Joe marca dois regressos: David Gordon Green às suas raízes independentes (apesar de já ter demonstrando que conseguia o retorno em Prince Avalanche, de momento em cartaz) e Nicolas Cage aos bons desempenhos. Talvez seja por isso que se consegue visualizar com agrado esta obra rodeada de personagens desprezíveis e um anti-herói (o homónimo Joe) tão desequilibrado e sedento de vingança como qualquer antagonista.

Contudo, apesar de tão bem vermos Cage a abandonar os papéis que tanto lhe deram má fama e Gordon Green a renegar as suas comédias de mau gosto (Real Desatino, Desbunda), Joe é um “cão raivoso” que ladra para todos os lados, imprevisível nos seus atos e sem razão para tal. É fomentado um conto de violência num EUA remoto e isolado em termos civilizacionais, onde são imensos os impasses narrativos em prol de uma construção quase divina e ao mesmo tempo forçada para a personagem que dá o título ao filme.

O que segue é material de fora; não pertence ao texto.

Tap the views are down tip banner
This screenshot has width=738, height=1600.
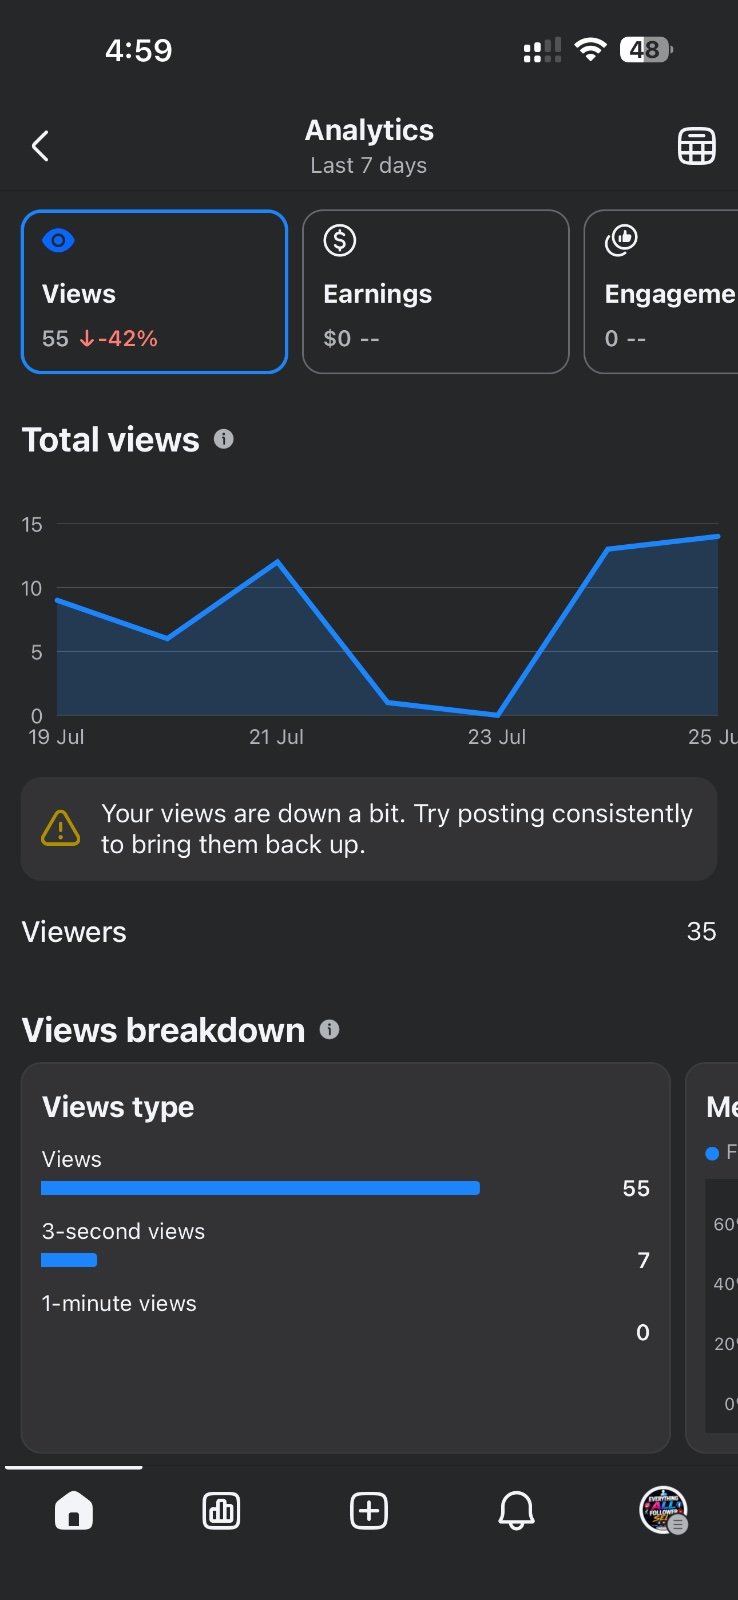[x=369, y=829]
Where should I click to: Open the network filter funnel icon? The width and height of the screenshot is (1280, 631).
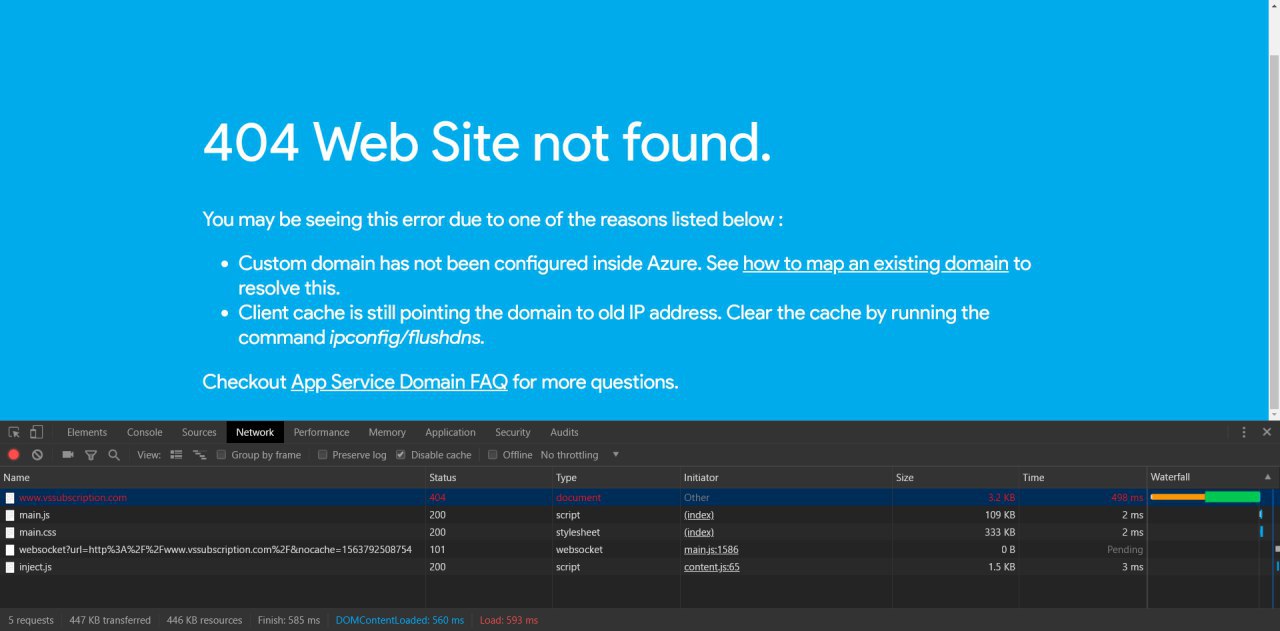point(91,455)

Uma coisa é criar uma personagem complexo e sob constante desenvolvimento, outra é tentar “cultivar” em terreno árido – Joe pertencente à última opção, um filme que confunde barafunda com complexidade e desvios com desenvolvimento, vivendo da sua estética e da sua linguagem fílmica, o dito modo operativo indie.

Mas mesmo que o falhanço a nível de temática e de argumento (demasiado preguiçoso), o novo filme de David Gordon Green concentra desempenhos férteis por parte do seu elenco, e já não estamos a nomear Cage. Uma dessas louvadas prestações é a de Tye Sheridan, um jovem actor que demonstra uma capacidade de não conter frente a colegas veteranos. Como personagem, Sheridan compõe um exemplar forte e de fácil conquista para com o público, fundindo uma fragilidade de uma ainda “verde” longevidade com a rebeldia extraída dos primórdios da adolescência.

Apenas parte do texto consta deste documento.